Si la Fep-CFDT défend la co-intervention comme levier de pédagogie de projet, elle précise qu’elle doit être construite collectivement, sur un temps concerté et avec des moyens dédiés, inclus par exemple, dans les 18 heures hebdomadaires.
La dernière réforme en date, concernant l’année de terminale de 2023, a suscité de vives critiques de la part des organisations syndicales, dont la CFDT. Après un boycott en Commission spécialisée des lycées, au Conseil supérieur de l’éducation et avec la grève du 12 décembre 2023, c’est un rejet unanime qui s’est opéré (à lire ici).
L’enjeu de l’orientation
On constate que malgré les réformes, les élèves sont toujours majoritairement issus des mêmes catégories socioprofessionnelles (ouvriers, employés, sans emploi). Comme lors de l’audience concernant l’orientation (à lire ici), la Fep-CFDT a souligné le fort déterminisme social et géographique (avec la carte des formations), qui reste une entrave au choix ouvert et émancipateur des jeunes, réduisant leurs possibilités d’orientation. Nous sommes loin de la « voie de l’excellence » souhaitée par le ministère. La Fep-CFDT souhaite pour les jeunes, des parcours d’orientation qui se construisent sans stéréotype de genre, sans déterminisme social et/ou territorial. Les choix d’orientation sont trop fortement conditionnés par des représentations sociales des métiers encore très sexuées. Une refonte de l’orientation doit intégrer une éducation à l’égalité dès le collège et un travail en lien avec les professionnels pour déconstruire les stéréotypes. Des actions concrètes et continues, avec les familles et les partenaires de l’orientation, sont nécessaires pour ouvrir l’ensemble des spécialités à tous les profils d’élèves. Cela demande notamment que les enseignants reçoivent des formations spécifiques afin de bien assurer leur mission de conseil en orientation. Cela rendra plus efficace les heures prévues pour ce sujet.

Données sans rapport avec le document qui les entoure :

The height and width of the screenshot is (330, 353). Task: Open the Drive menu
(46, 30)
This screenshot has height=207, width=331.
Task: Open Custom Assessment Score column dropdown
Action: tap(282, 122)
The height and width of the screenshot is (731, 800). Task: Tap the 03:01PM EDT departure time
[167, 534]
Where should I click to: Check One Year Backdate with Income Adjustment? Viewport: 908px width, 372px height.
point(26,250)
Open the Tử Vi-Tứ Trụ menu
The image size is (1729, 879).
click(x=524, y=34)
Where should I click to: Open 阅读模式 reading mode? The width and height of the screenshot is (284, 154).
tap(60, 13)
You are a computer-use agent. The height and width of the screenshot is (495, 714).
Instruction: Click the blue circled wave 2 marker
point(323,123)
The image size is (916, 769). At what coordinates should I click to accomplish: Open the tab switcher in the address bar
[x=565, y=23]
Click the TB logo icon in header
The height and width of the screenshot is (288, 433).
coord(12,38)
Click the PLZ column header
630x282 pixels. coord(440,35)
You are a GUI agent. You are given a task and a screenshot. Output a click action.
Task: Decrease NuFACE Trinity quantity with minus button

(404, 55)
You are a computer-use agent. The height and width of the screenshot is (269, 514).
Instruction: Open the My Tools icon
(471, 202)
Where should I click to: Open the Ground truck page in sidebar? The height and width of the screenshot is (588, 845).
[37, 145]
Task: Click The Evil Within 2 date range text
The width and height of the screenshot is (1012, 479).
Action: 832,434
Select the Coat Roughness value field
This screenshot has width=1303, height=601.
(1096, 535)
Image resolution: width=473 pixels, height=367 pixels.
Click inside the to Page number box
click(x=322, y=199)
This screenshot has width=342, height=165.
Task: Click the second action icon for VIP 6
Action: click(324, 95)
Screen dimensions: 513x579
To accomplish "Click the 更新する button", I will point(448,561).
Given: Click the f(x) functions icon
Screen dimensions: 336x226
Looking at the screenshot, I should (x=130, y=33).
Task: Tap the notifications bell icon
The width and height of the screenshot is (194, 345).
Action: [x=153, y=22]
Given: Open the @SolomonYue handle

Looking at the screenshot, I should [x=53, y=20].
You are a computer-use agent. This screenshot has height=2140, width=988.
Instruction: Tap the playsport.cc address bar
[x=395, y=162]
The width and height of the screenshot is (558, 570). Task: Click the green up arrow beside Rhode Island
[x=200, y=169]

Premier bilan du parcours en Y
Même s’il est trop tôt pour faire un véritable bilan du parcours en Y, on constate cependant que la mise en place du parcours différencié (dit aussi « parcours Y ») a désorganisé les établissements et les équipes pédagogiques. Initialement prévu pour reconquérir le mois de juin, c’est le mois de mai qu’il faut dorénavant reconquérir. Il y a moins de cours pour les élèves, notamment pour ceux de matière professionnelle. La Fep-CFDT rappelle que les stages ne permettent pas d’apprendre toutes les facettes du métier : seuls les cours de matière professionnelle le permettent. La mise en place de ces parcours (certains en stage 6 semaines depuis la mi-mai, d’autres en cours pour préparer leur entrée en BTS, le tout entrecoupé par des épreuves terminales) est synonyme d’absentéisme important chez les élèves et d’une désorganisation des établissements, mais aussi d’une nouvelle dégradation des conditions de travail des professeur·e·s de lycée professionnel.
La Fep-CFDT avait demandé un moratoire d’un an, sans avoir été hélas, entendue. Elle demande à présent un bilan de la réforme et tient à y être associée.